Being aggrieved, assessee in appeal before us.
34. During the course of hearing, learned AR reiterated the submissions made before the learned CIT(A). On the other hand, learned DR by vehemently relying upon the orders passed by the lower authorities submitted that no evidence was filed by the assessee in support of its submission before the lower authorities.
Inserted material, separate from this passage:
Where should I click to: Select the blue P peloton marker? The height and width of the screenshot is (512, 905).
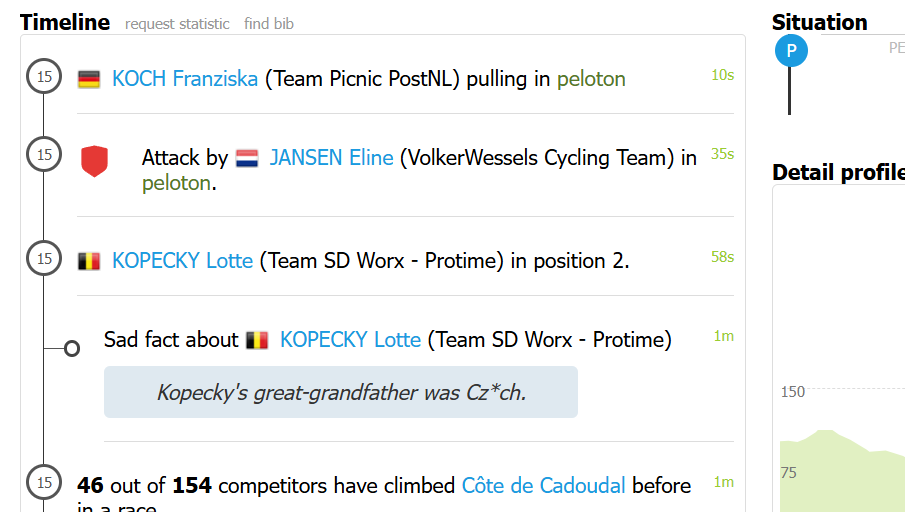[791, 50]
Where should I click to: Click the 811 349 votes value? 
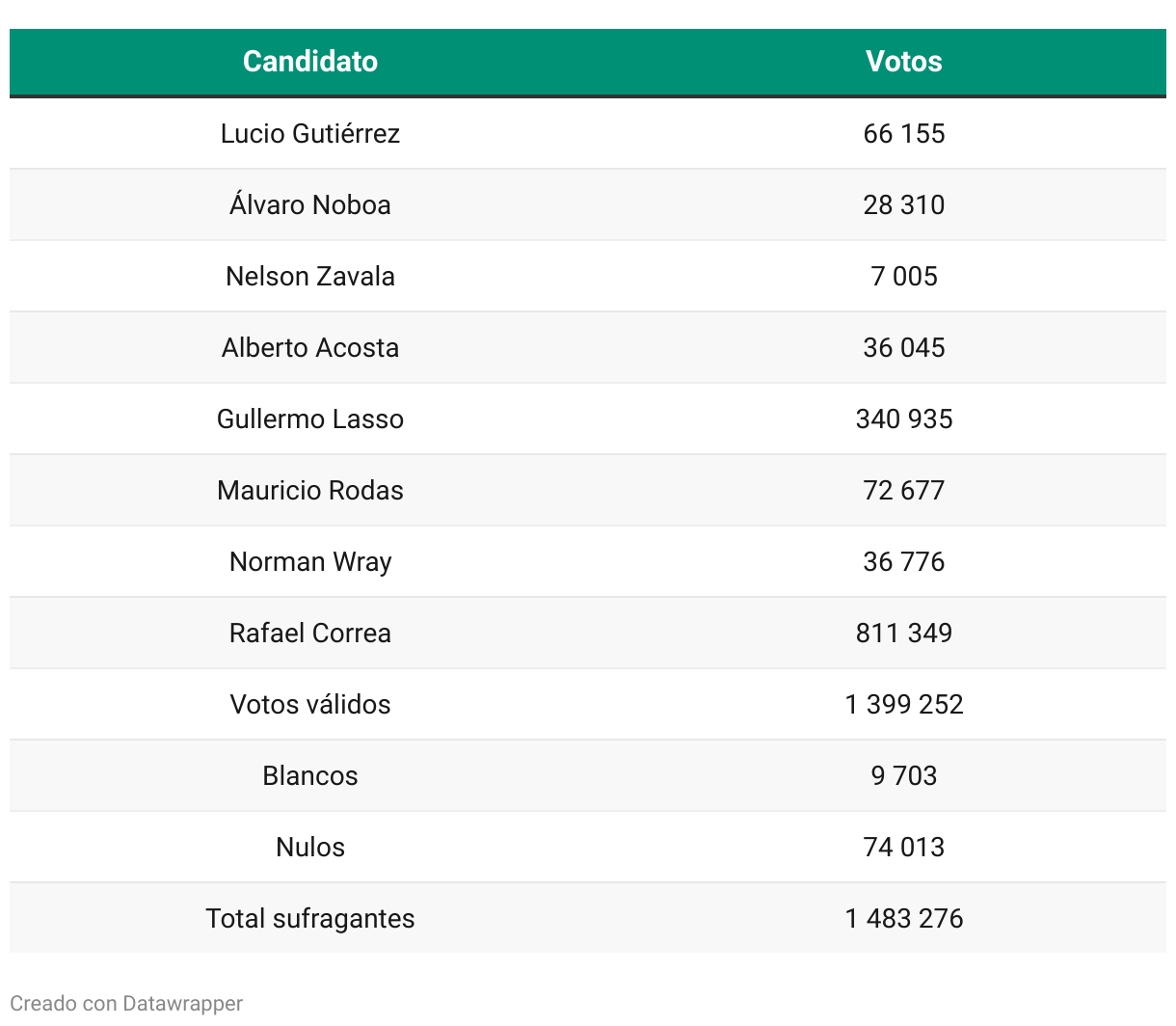(903, 633)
35. We have considered the rival submissions and perused the material available on record. It is the claim of the assessee that Rs.16,25,000 was wrongly declared as income under an anticipation of refund of investment in property which was made and cancelled during the year. As per the assessee, revised return also could not be filed as the time limit for filing the same was expired. Further, as per the assessee, the aforesaid amount was never realised and the investee with whom the investment was made refused to entertain any claim. It is well established that assessment proceedings before the taxing authority is to assess the correct tax liability and therefore no hypothetical income / profit could be brought to tax. In the present case, addition of Rs. 16,25,000 was made by the Assessing Officer and same was upheld vide impugned order without examining the submission of the assessee. Therefore, we deem it appropriate to remand this issue to the file of Assessing Officer for de novo adjudication after consideration of all the aspects. Accordingly, ground no. 7 raised in assessee’s appeal is allowed for statistical purpose.
36. Ground no.9 raised in assessee’s appeal is consequential in nature and therefore, same is allowed for statistical purpose.
37. Ground no.1 raised in assessee’s appeal is general in nature and need no separate adjudication.
38. In the result, appeal by the assessee is partly allowed for statistical purpose.